Balls: Since this is a learning environment I will address the question regarding DNS and AD being housed together.

AD is entirely dependent upon properly configured DNS in order to be able to function correctly, (it really doesn't work without it). The problem comes when you look at a properly configured AD integrated DNS zone. There is more information there about the nitty-gritty details of your network, it's resources etc. than you can shake a stick at. You really don't want this information exposed to the public network.

This has lead to what is called Double-DNS or Split-DNS. The AD servers should be maintained _entirely_ on the trusted network since they all contain the sensitive information. All the clients should be set to get their DNS resolution from these internal AD servers.

In the DMZ should be your public DNS servers. They should contain _only_ records that pertain to your publicly available resources such as nameservers, web, ftp and mail servers, etc. Zone transfers should be enabled to only the nameservers listed in each zone.

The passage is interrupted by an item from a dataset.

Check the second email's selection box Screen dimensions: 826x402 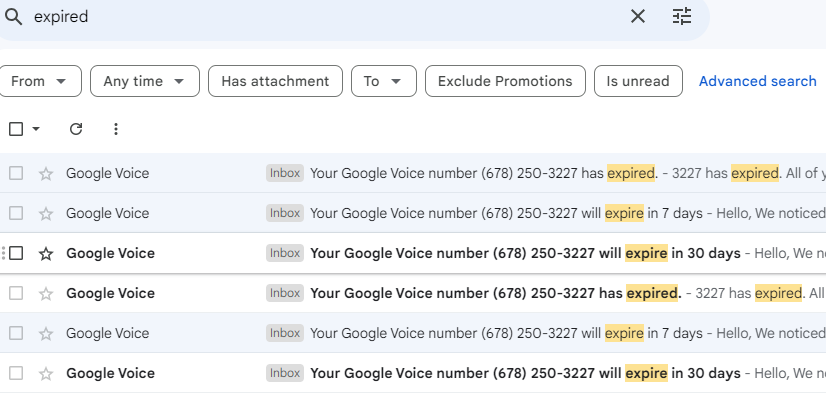16,214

The internal servers should be set to use forwarders. The forwarders are set to the DMZ DNS servers and for extra assurance the firewall should only allow outbound DNS from the internal DNS servers to the DMZ DNS servers, (not onwards to the public network). The DMZ DNS servers should be allowed free access through DNS to anywhere on the net and incoming DNS requests should only be allowed to the DMZ DNS servers. DNS Requests from the DMZ to the trusted network should be blocked, there's no reason for the DMZ servers to have any idea that the trusted network exists.

In this way external devices making DNS requests can only reach the DMZ and can therefore only reach publicly available information about your zone. The AD DNS servers can only make requests of the DMZ servers which keeps their DNS traffic off the public network entirely.

Finally, you can use the same domain name internally as you do publicly. The problem comes when internal users try to access external resources in the same domain. They will fail unless you place fixed records in the AD DNS zones that point to the external resource because the search will cease at the AD DNS server because it is an authoritative server for the zone.

As you can see from that, the DMZ servers contain no information that you do not want to be publicly available and they aren't allowed to even request it from the trusted network. This makes it practically impossible for anyone to enumerate your internal structure using DNS.

Integrating the two on a publicly available server simply elevates your risk significantly.